Tribute paid to Tunisia beach victims as Britain urges fightback

Published Mon, Jun 29, 2015 · 12:01 PM

[PORT EL KANTAOUI, Tunisia] European ministers on Monday laid flowers at the Tunisian beach where a jihadist gunned down 38 people as Britain's David Cameron, whose country was hardest hit, called for fightback against extremism.

British Home Secretary Theresa May and the German and French interior ministers Thomas de Maiziere and Bernard Cazeneuve joined Tunisian officials in laying a wreath in the sand near the Riu Imperial Marhaba hotel where Friday's attack took place.

The massacre, claimed by the Islamic State group, was the worst jihadist attack in Tunisia's history and the deadliest for Britain since the 2005 London bombings.

Tunisian authorities have so far formally identified 20 of those killed including 16 from Britain, though the BBC has reported that the number of British dead will rise to at least 30.

The other four victims have been identified as from Germany, Portugal, Ireland and Belgium.

Mr Cameron vowed to mount a full investigation and called for "a response at home and abroad" to violent Islamic fundamentalism.

"We must be stronger at standing up for our values - of peace, democracy, tolerance, freedom," he wrote in the Daily Telegraph.

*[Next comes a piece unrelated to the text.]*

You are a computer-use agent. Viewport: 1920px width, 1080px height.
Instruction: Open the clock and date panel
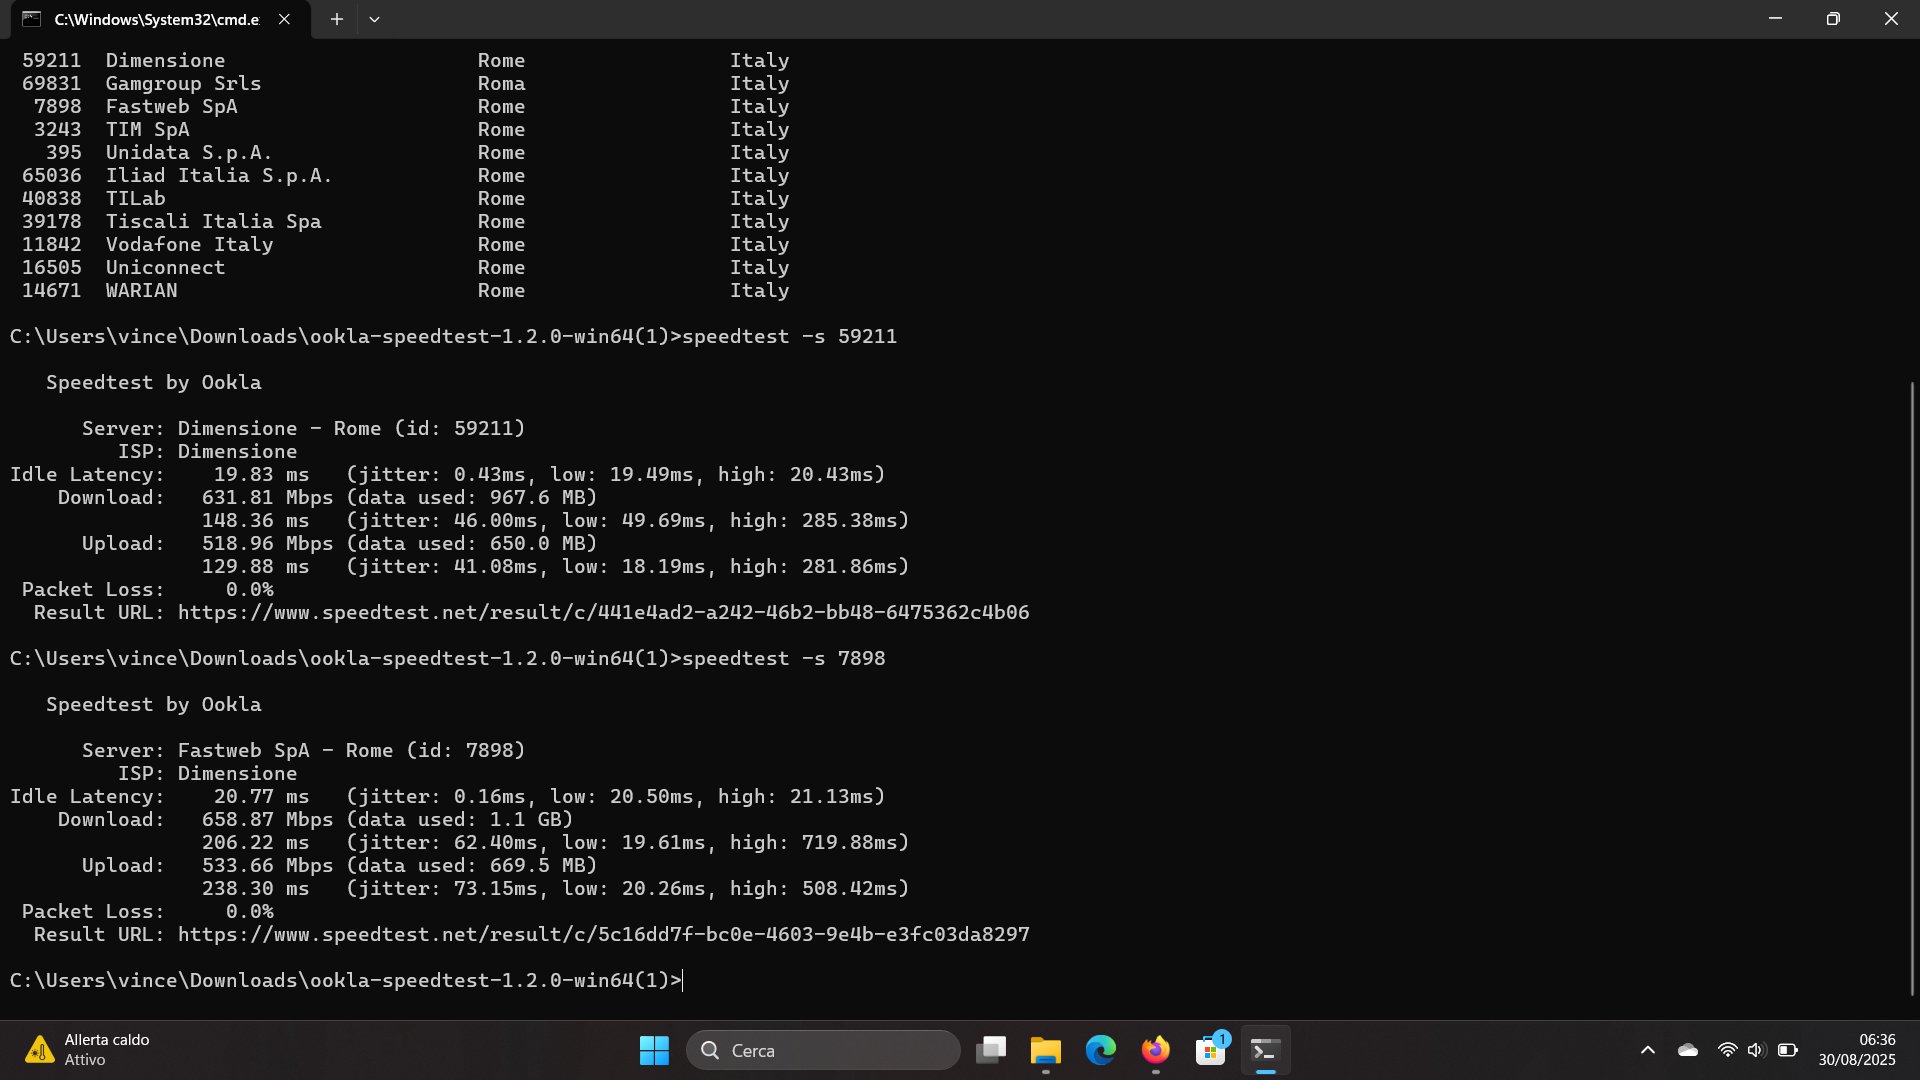(x=1856, y=1050)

"We must be more intolerant of intolerance - rejecting anyone whose views condone the Islamist extremist narrative and create the conditions for it to flourish." He told BBC radio that Britain had dispatched a Boeing C17 military transport plane to Tunisia to evacuate wounded tourists.

Shocking new amateur footage from the attack emerged on social media, showing the gunman walking calmly along the seashore and bloodied bodies strewn in the sand.

Intermittent gunfire can be heard in the 11-minute amateur video, shot by a Tunisian man using his mobile phone who can be heard asking: "Why do you kill people? Why?" The attacker, identified as 23-year-old student Seifeddine Rezgui, pulled a Kalashnikov rifle from inside a beach umbrella and opened fire on holidaymakers at the resort before being shot dead.

Flowers have been laid along the beach near the resort in Port El Kantaoui, south of the capital Tunis. On Monday handwritten messages could be seen placed next to the flowers reading "We are sorry" and "We are Muslims, not terrorists".

The European interior ministers were due to hold talks on security cooperation.

The attack - the second on tourists in Tunisia after the National Bardo Museum killings left 22 dead in March - prompted authorities to boost security at attractions and along its 1,000 kilometres (620 miles) of coastline.

Officials have said they will deploy 1,000 armed officers from July 1 to reinforce the tourism police, who will also carry guns for the first time.

Authorities have also announced plans to close 80 mosques accused of inciting extremism.

The shooting wounded 39 people, six of whom were still in "serious condition" on Sunday, the hotel's Spanish management said.

Witnesses say the attack lasted 30 to 40 minutes and some have questioned why security forces did not intervene sooner.

The interior ministry has refused to comment on such accusations, other than to say that police arrived "seven to eight minutes" after the attack began.

Hundreds of tourists were flown home from Tunisia in the wake of the attack but some have chosen to stay, among them Britons John and Lesley Edwards in Port El Kantaoui.

"It's a lovely place and people are great. We didn't want to leave, we feel pretty safe with the police and the army. There is more police now," John said.

"We feel sorry for the staff. We stayed mainly for them. Even if our family calls us every day to tell us to come back."

Tunisia has struggled to deal with a rise in extremism since the 2011 revolution that ousted longtime strongman Zine El Abidine Ben Ali.

While it has been praised for holding democratic elections, critics say Tunisia has yet to deal with the poverty and social exclusion that has fuelled radicalism among some of its youth.

The recent attacks are damaging to the country's crucial tourism industry, which accounts for seven percent of the country's Gross Domestic Product and almost 400,000 jobs.